4.5. SNP markers derived from BESs to WGS
The soybean genome has been shown to be
composed of ∼8000 short interspersed
regions of one, two, or four copies per haploid genome, as shown by RFLP
analysis, SSR anchors to BACs and by BAC fingerprints [16]. Recently, the
genome has been sequenced by WGS sequencing of 4 kbp inserts in pUC18 [105].
When the extent and homogeneity of duplications within contigs was examined
using BAC end sequences (BESs) derived from
minimum tile paths (MTP2BH and MTP4BH; Figure 2) [29], a strong correlation was
found between the fold of duplication inferred from fingerprinting and that
inferred from WGS matches.

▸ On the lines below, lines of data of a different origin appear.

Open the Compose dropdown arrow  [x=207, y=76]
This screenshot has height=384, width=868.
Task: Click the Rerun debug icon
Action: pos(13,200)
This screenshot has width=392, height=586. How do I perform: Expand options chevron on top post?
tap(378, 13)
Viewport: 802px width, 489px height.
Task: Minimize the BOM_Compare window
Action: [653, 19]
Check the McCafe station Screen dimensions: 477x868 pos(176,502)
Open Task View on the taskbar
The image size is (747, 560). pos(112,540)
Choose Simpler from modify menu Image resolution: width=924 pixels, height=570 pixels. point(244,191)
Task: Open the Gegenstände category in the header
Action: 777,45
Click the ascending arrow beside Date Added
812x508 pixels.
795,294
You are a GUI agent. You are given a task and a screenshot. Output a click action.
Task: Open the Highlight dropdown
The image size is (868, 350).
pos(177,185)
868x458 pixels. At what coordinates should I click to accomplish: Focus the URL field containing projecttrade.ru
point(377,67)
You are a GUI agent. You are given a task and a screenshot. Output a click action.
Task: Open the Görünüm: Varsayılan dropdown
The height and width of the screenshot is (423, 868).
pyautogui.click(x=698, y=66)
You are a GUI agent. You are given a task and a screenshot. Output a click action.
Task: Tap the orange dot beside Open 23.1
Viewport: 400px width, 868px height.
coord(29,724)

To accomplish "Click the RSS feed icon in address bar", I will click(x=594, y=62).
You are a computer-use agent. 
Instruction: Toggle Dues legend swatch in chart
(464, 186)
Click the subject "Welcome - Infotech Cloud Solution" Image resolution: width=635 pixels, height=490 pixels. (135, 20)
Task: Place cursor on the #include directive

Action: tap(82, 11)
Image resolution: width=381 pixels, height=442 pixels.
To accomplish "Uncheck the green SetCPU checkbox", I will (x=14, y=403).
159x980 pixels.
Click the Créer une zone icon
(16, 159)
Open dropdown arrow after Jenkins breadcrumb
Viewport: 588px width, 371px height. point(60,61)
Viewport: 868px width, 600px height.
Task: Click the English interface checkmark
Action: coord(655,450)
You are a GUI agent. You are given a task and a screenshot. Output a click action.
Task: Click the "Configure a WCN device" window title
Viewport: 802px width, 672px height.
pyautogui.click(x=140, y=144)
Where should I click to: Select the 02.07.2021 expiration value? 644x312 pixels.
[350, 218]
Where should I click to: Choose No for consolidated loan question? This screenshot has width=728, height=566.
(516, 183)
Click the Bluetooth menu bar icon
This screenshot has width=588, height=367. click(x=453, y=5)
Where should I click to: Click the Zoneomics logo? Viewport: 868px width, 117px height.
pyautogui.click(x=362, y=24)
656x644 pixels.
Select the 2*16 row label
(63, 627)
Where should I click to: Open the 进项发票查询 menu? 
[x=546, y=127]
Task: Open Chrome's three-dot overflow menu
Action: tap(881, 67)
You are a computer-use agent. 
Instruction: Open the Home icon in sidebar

Duplicated regions were identified by BAC
fingerprint contig analysis using a criterion of less than 10% mismatch across
a trace with a window size of 60 bp.
Previously, simulations had predicted that fingerprints of clones from
different regions would coalesce, if sequence variation was less than 2%. Hopefully,
the HSVs among contigs from duplicated regions can be used to separate clone
sets from different regions. Ironically, improvements for contig building
methods will result from the whole genome sequence! However, many duplicated
regions with less than 1% sequence divergence were found [29, 93]. The
implication for bioinformatics and functional annotation of the soybean genome
(and other paleopolyploid or polyploid genomes) is that reverse genetics with
many genes will be nearly impossible without tools to simultaneously repress or
mutate several gene family members.
5. FUNCTIONAL GENOMICS TOOLS
Unequivocal identification and map-based cloning of genes underlying quantitative traits
have been a challenge for soybean genomics research. Gene redundancy, gene
action, and low transformation efficiencies seriously hampered positional
cloning [16]. Therefore, a variety of approaches need to be used for soybean
functional genomics research. Two major areas of soybean genomics research
include (i) annotation of genomic sequences (genes with unknown functions) and
(ii) analysis of genome sequences of “Forrest” for synteny with the genomes of
other dicotyledonous genera and with those of other soybean cultivars.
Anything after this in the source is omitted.